Segment Start: PROVIDED ENTRIES
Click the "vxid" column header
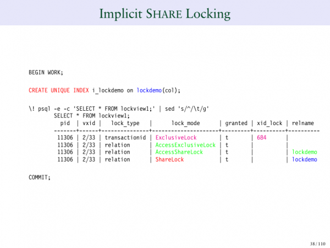Image resolution: width=330 pixels, height=248 pixels. pos(88,123)
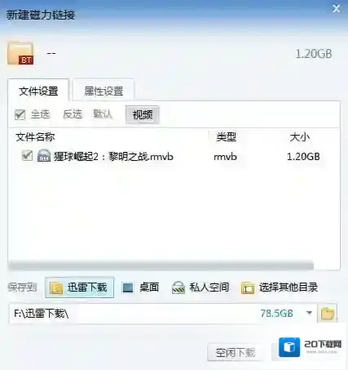The width and height of the screenshot is (348, 370).
Task: Close the 新建磁力链接 dialog
Action: (337, 9)
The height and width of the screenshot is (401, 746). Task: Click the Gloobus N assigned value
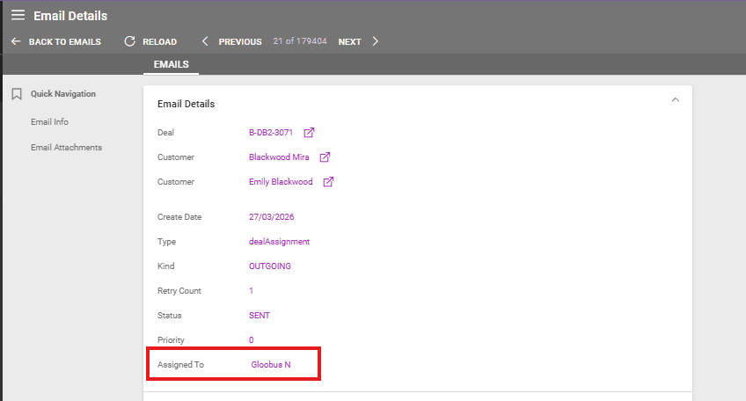click(x=271, y=364)
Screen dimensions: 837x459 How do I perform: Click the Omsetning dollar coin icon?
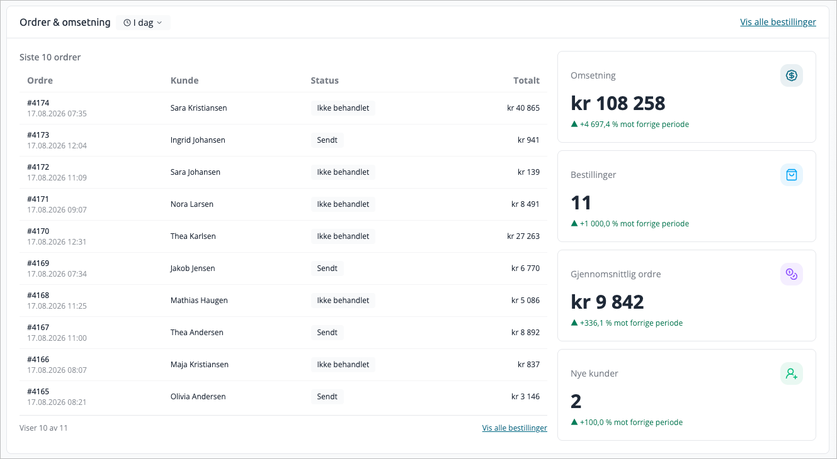(792, 75)
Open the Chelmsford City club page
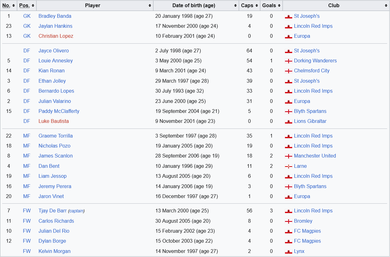 (x=312, y=71)
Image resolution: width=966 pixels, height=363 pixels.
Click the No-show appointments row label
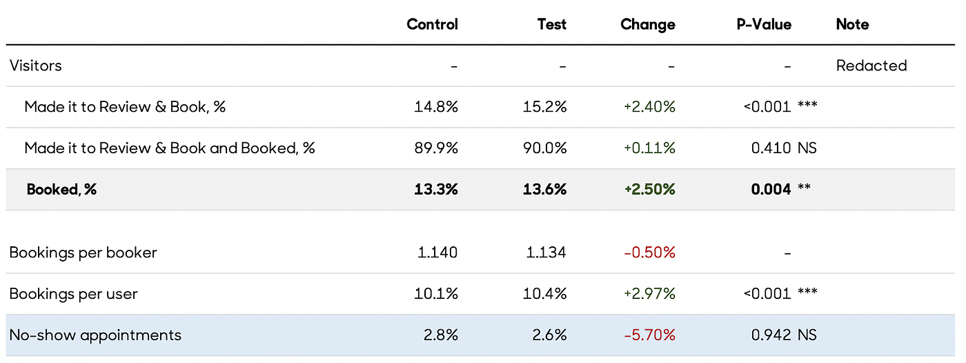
Segment End: PROVIDED ENTRIES
Produce an exact copy of only those lines that run from the line with "Open the Chelmsford City club page" to the final line of the records, including both; exclude images.

> SOLUTION TO THIS EXERCISE:
Open the Chelmsford City club page
 (x=312, y=71)
Image resolution: width=966 pixels, height=363 pixels.
Click the No-show appointments row label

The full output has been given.